Extract to read:
_____
Boris Johnson has again repeated false claims about employment numbers despite the official statistics watchdog telling him they are wrong.
The prime minister and his ministers have repeatedly said there are more people in work than there were before the pandemic. In a bid to stop this happening, the Office for Statistics Regulation sent a letter to Downing Street on Tuesday confirming the claim was “incorrect”.
But during Prime Minister’s Questions the prime minister again made the claim. In response to a question from Keir Starmer about tax rises, Johnson listed how his government was helping people with the cost of living, adding: “And above all, the most important thing that we are doing is helping people into work – 500,000 people off welfare into work under our Way to Work scheme. More people in work now than before the pandemic began.”
He also said: “There are 420,000 more on the payroll than there were before the pandemic began, because we’ve had the fastest exit from Covid of any European economy.”
_____
Data shown:

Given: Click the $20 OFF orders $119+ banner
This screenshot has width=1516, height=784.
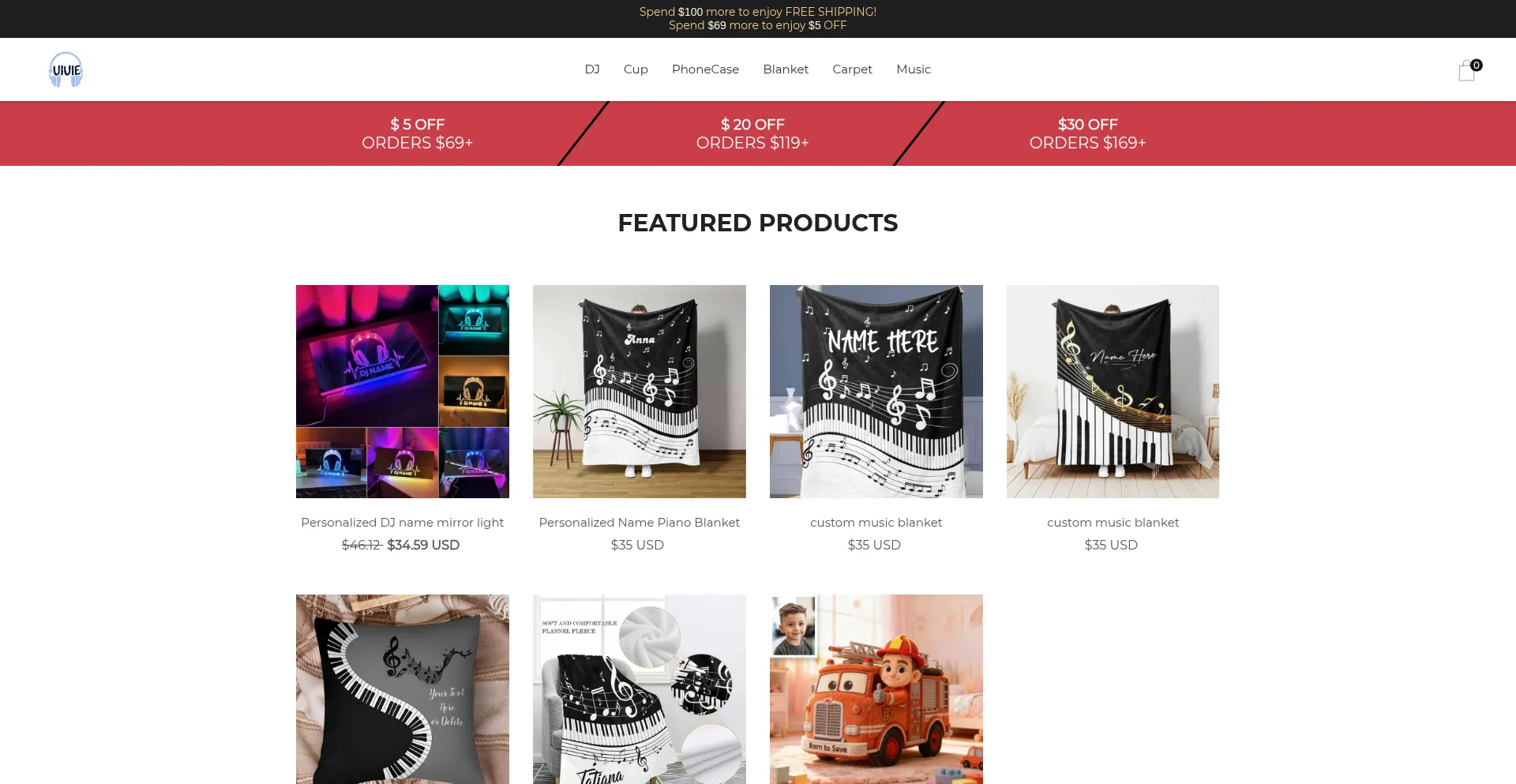Looking at the screenshot, I should pyautogui.click(x=752, y=133).
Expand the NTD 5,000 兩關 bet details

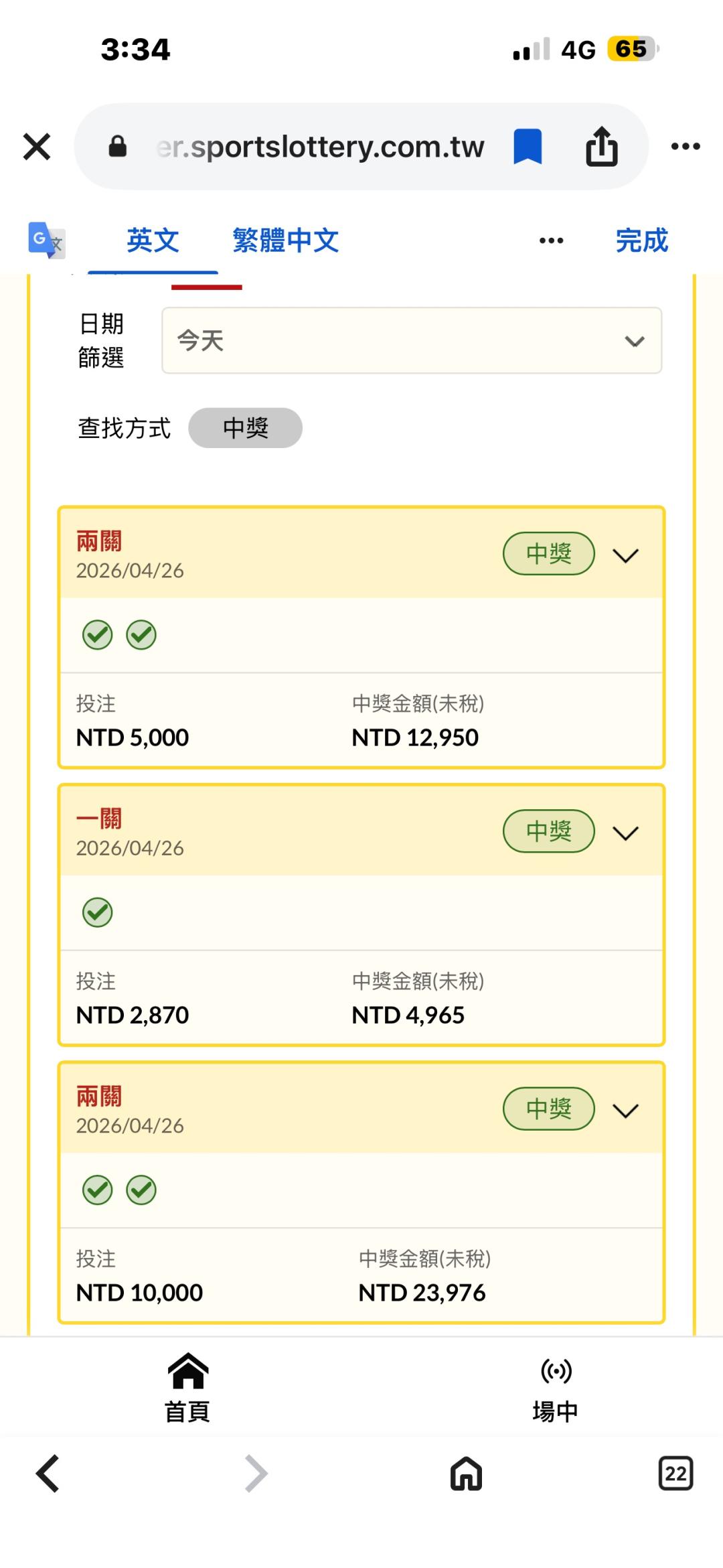click(625, 555)
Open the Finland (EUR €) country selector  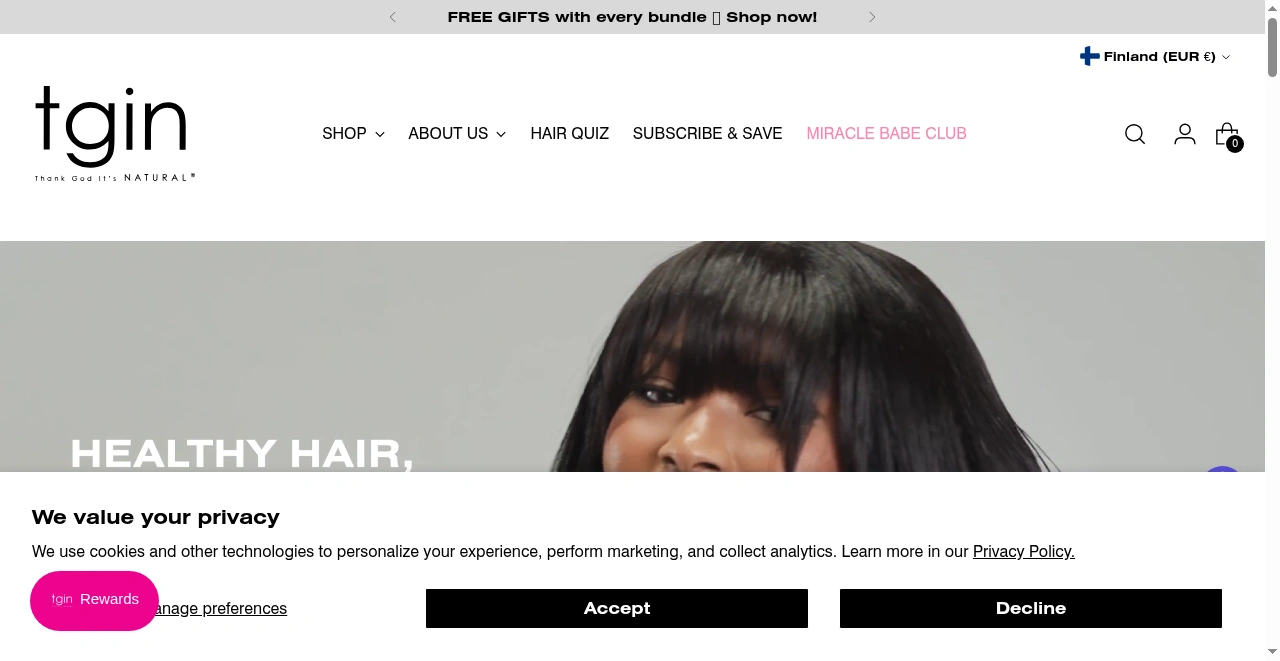[1155, 57]
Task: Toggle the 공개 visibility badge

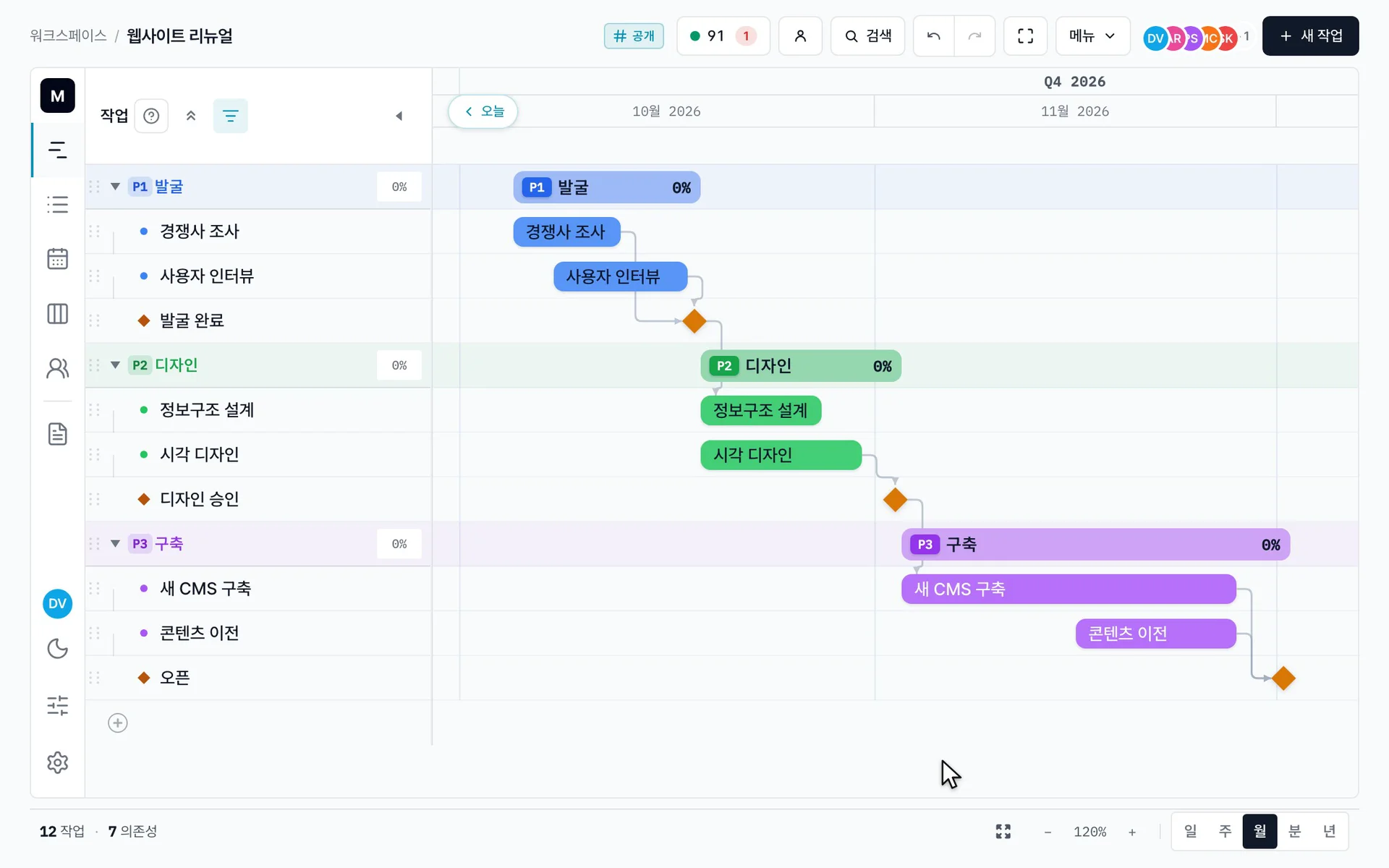Action: (x=634, y=35)
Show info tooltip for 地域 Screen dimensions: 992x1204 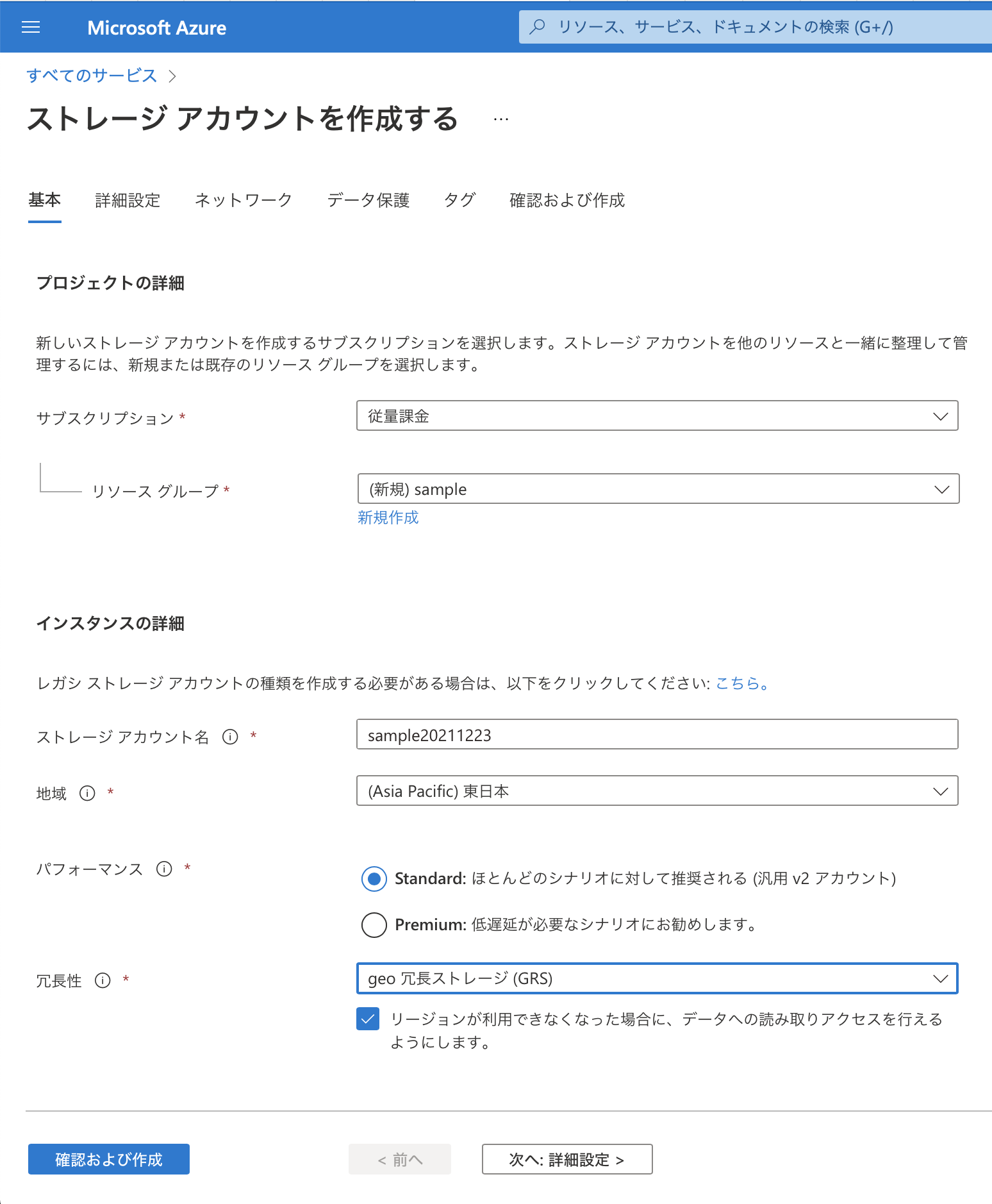pos(87,793)
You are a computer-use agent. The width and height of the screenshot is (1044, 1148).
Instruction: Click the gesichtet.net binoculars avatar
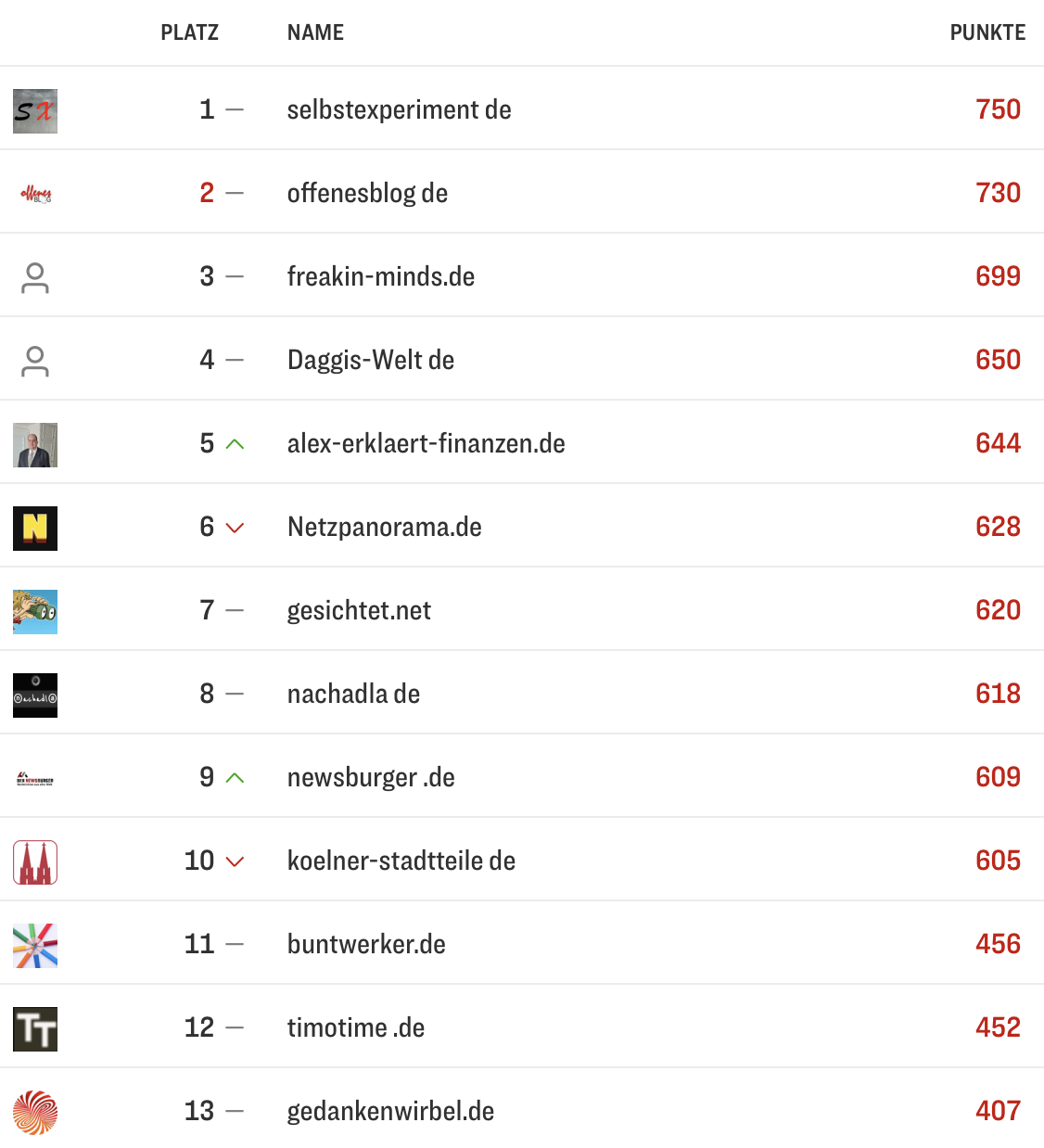pyautogui.click(x=35, y=612)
_____
Problems to solve:
1. From the article on Boris Johnson's employment claims, list every sentence the text quotes Johnson as saying.
2. Resume the article on Boris Johnson's employment claims, picking up after its last paragraph.
The rows have nothing to do with the article on Boris Johnson's employment claims.

Numbered answers:
1.
- "And above all, the most important thing that we are doing is helping people into work – 500,000 people off welfare into work under our Way to Work scheme."
- "More people in work now than before the pandemic began."
- "There are 420,000 more on the payroll than there were before the pandemic began, because we've had the fastest exit from Covid of any European economy."

2.
While there are more payrolled employees at present than in March 2020, “the total number of people in paid work, including the self-employed, is below the level seen just prior to the pandemic,” independent fact checking organisation Full Fact has said.
“I really despair at this continued use of PAYE figures as ‘showing record employment‘ – e.g. prime minister leaning heavily on it at PMQs today. We do not have ‘record employment’. It’s 600k lower than pre-pandemic, and the recovery is stalling,” tweeted Tony Wilson, director of Institute for Employment Studies, two weeks ago.